Akira tertawa, baru menyadari bahwa mereka sudah membahas banyak hal yang sering disalahpahami orang-orang, terutama perihal pendidikan perempuan yang dianggap kurang penting. Melihat Akira tertawa, Hazika ikut tertawa.

Ƹ̵̡⁠Ӝ̵̨̄⁠Ʒ

Di kantin sekolah, Arkan dan Pradipta sedang makan nasi pecel. Keduanya makan dengan tenang dan tidak ada yang berbicara.

"Alhamdulillah," syukur Arkan setelah menghabiskan makan siangnya lebih dulu dari Pradipta.

Dia sesekali menoleh ke arah pintu masuk kantin. Sejak mereka datang, Arkan terus mencuri-curi pandang ke pintu keluar masuk kantin.

"Nyari siapa?" tanya Pradipta yang baru selesai makan.

"Cewek!"

"Cewek? Maksudnya?" tanya Pradipta, bingung.

"Pacar," jawab Arkan tanpa ragu.

"Pacar? Siapa?" tanya Pradipta, tak langsung percaya.

"Hazika," jawab Arkan tegas.

Mendengar nama itu, Pradipta hanya mengangguk. Dia jadi teringat hari terakhir mereka bertemu. Sejak hari itu, Hazika seakan menghilang, dan tak pernah tampak lagi di pandangannya.

"Kalian udah jadian?" tanya Pradipta penasaran.

Uhuk! Arkan yang sedang meneguk minuman tersedak.

"Pelan-pelan aja. Gue nggak minta," ujar Pradipta dengan wajah polos.

Arkan yang kesal memilih untuk pergi. "Mau kemana?" tanya Pradipta.

"Kelas. Males gue sama lo. Resek banget dari tadi," jawab Arkan ketus.

Pradipta hanya menggeleng kepala pelan. Sudah terbiasa dengan sikap Arkan yang pemarah.

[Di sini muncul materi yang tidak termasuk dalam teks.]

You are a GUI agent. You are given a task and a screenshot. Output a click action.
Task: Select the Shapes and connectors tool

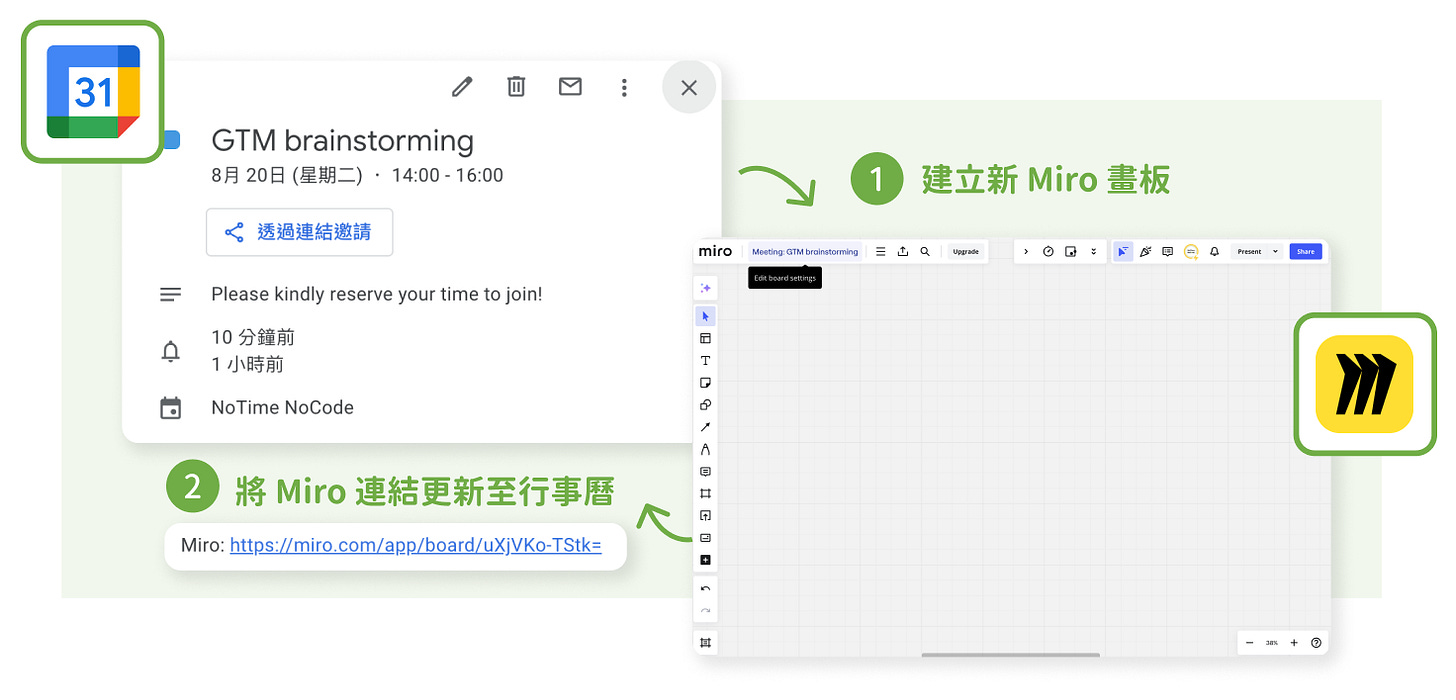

Namun, ada hal yang cukup menganggu pikiran Pradipta selepas perginya Arkan. Benarkah jika sahabatnya berpacaran dengan Hazika? Walaupun Arkan terlihat seperti anak yang nakal dan juga sering membuat gaduh, tapi sebenarnya Arkan anak yang baik.

Dia juga sangat menghargai seorang perempuan. Pradipta pernah tak sengaja melihat secara langsung, Arkan mempersilahkan seorang gadis seumuran yang memiliki fisik yang kurang untuk duduk di kursinya saat menunggunya datang. Saat itu, kursi tunggu memang sudah penuh. Tapi tak ada satupun yang bersedia memberikan kursinya pada gadis tersebut.

Hal itu terlihat sepele, tapi sangat berkesan untuk Pradipta yang bisa melihat langsung sikap gentle seorang laki-laki selain babanya.

Ƹ̵̡⁠Ӝ̵̨̄⁠Ʒ

Sepulang sekolah, Hazika mampir ke rumah Akira. Dia ingin meminta izin langsung kepada orang tua Akira, meskipun sebelumnya sudah mendapatkan izin, Hazika merasa perlu untuk melakukannya lagi.

"Assalamualaikum."

"Wa'alaikumussalam warahmatullahi wabarakatuh," jawab Ana—bundanya Akira.

Ana yang sedang membaca majalah,  langsung menyimpannya dan menyambut kedatangan putri dan teman putrinya yang sudah seperti anak sendiri. Akira dan Hazika bergantian menyapa Ana. "Kenapa baru main lagi? Udah lama kamu nggak main kesini," tanya Ana pada Hazika.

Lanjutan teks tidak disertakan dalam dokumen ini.